Among those currently displaced, 15 per cent plan to return to their homes in the next two weeks, heading mostly to Kyiv and the north of the country, while 8 per cent of the general population report having had their homes damaged by attacks. The IOM estimates that 2.8 million people have returned to their homes following earlier displacement, with an average length of displacement of around 30 days. These returns may be both temporary or permanent. A survey at the beginning of March, conducted by HelpAge International—PIN’s long-term partner in Ukraine—found that 99% of older people in Donetsk and Luhansk Oblasts had no plans to leave.
The United Nations earlier reported that 30,000 Ukrainians return to their country every day. Altogether over 870,000 people have already returned to Ukraine since the invasion.
Water under attack
Due to attacks on water infrastructure and power outages, an estimated 1.4 million people in eastern Ukraine do not have access to water. Another 4.6 million people across the country have only limited access. UNICEF estimates that an additional 4.6 million people across Ukraine are at risk of losing access to piped water. Some 13 million people in Ukraine need water, sanitation and hygiene assistance between March and August 2022.
70% of attacks on all healthcare facilities globally have occurred in Ukraine
More than 70% of attacks on healthcare facilities globally this year (164 out of 226) have occurred in Ukraine. WHO reports that attacks against health facilities, transport, personnel, patients, supplies and warehouses continue, resulting in 73 people killed and 52 injured between 23 February and 26 April. These attacks deprive people of urgently needed medical care. As a result, one in three households with at least one person with a chronic condition cannot secure medication and care in Ukraine, WHO reports. Some 12.1 million people in Ukraine are estimated to need health assistance between March and August 2022.
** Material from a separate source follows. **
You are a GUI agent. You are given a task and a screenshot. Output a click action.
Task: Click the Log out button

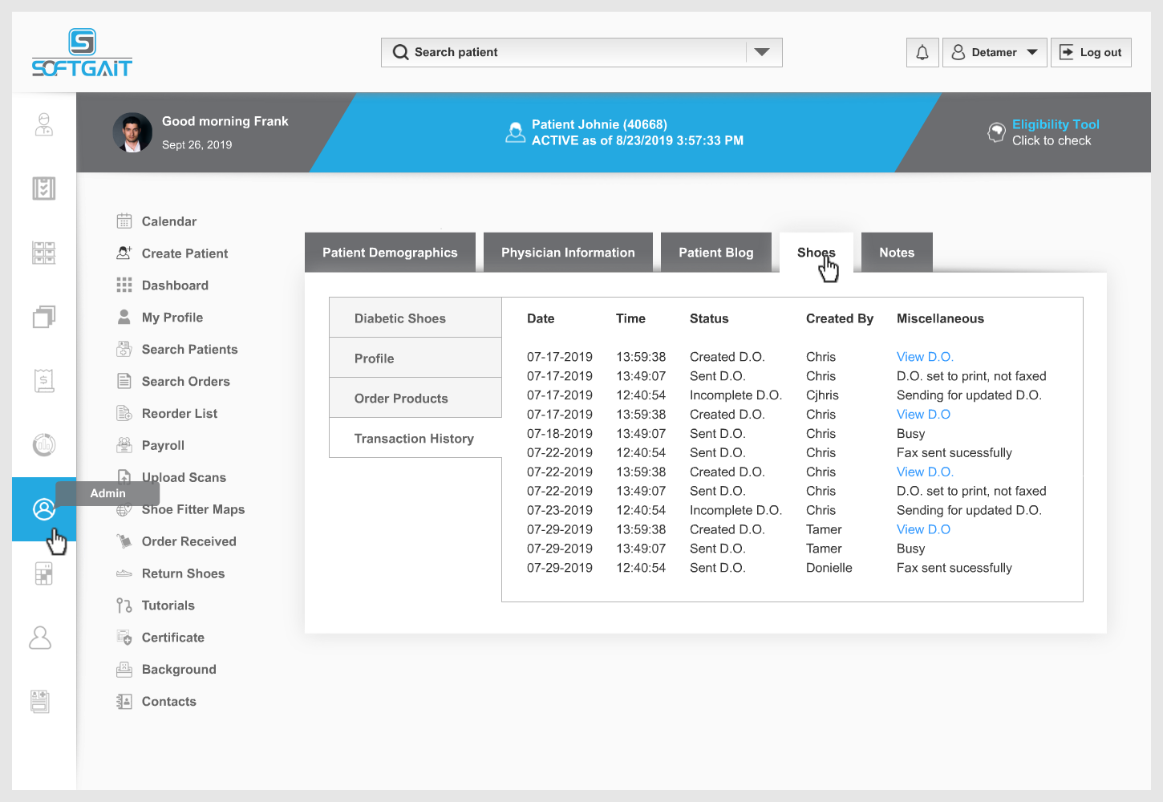tap(1091, 53)
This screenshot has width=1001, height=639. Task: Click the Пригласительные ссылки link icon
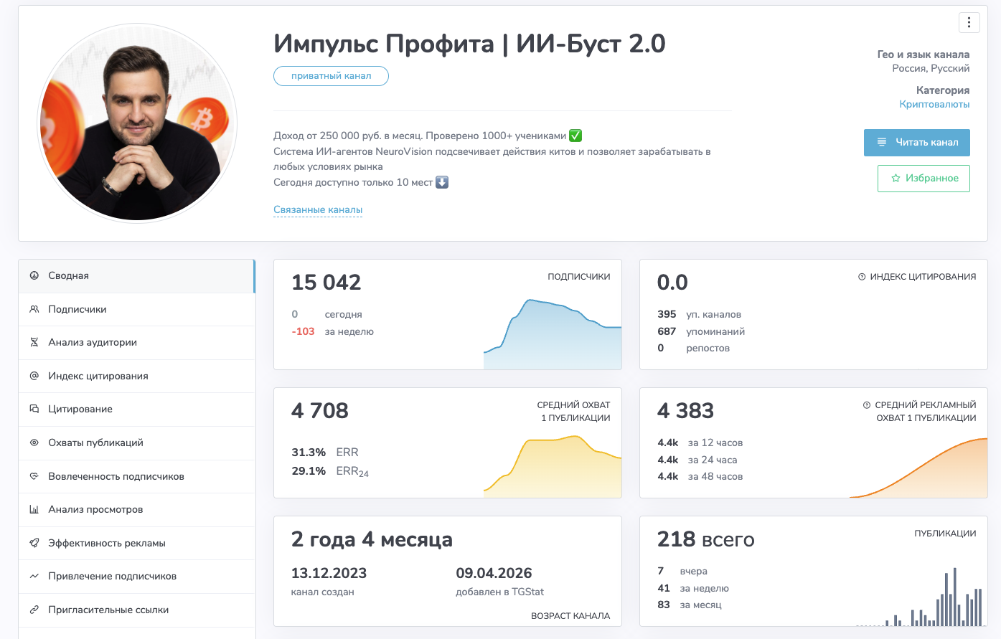pos(34,610)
Hostilities impact 3.6 million children
The Ukrainian Ministry of Education and Science reports that, as of 26 April, 1,397 education facilities across the country have been damaged, and 102 destroyed. Hostilities impact 3.6 million children due to the nationwide closure of schools and educational facilities. The ability to learn is severely affected by acute and ongoing exposure to conflict-related trauma and psychological stress leading to a heightened risk of school dropout and negative coping mechanisms.
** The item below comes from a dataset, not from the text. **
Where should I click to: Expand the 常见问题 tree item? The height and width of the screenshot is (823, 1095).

The war has also devastated Ukraine’s economy. The International Monetary Fund (IMF), in its latest World Economic Outlook, has predicted a 35 per cent decrease in Ukraine’s economy this year. The Prime Minister of Ukraine, Denys Shmyhal, has said that economic losses due to the ongoing military offensive may exceed $1 trillion. Furthermore, some 53 per cent of employed Ukrainians have lost their jobs since the war began, according to a nationwide survey conducted by the Rating Group in March.
Additionally, according to Government estimates published on 25 March, 22 per cent less agricultural land is expected to be planted in Ukraine compared to last year, and that overall agricultural production (both winter and spring crops) could decline by as much as 25-50 per cent or more, driven by the reduced spring planting, crop losses due to damage and reduced yields due to shortages of fertiliser and fuel.
There are concrete people with their own personal stories behind these huge numbers. Countless innocents, including the elderly, women, children, and people with disabilities, have been targeted in senseless attacks. People in besieged cities must hide for long days in basements, often without access to water, food, healthcare, or the possibility to escape. All of them wish that peace will return as soon as possible so that they can return to living as they did only two months ago.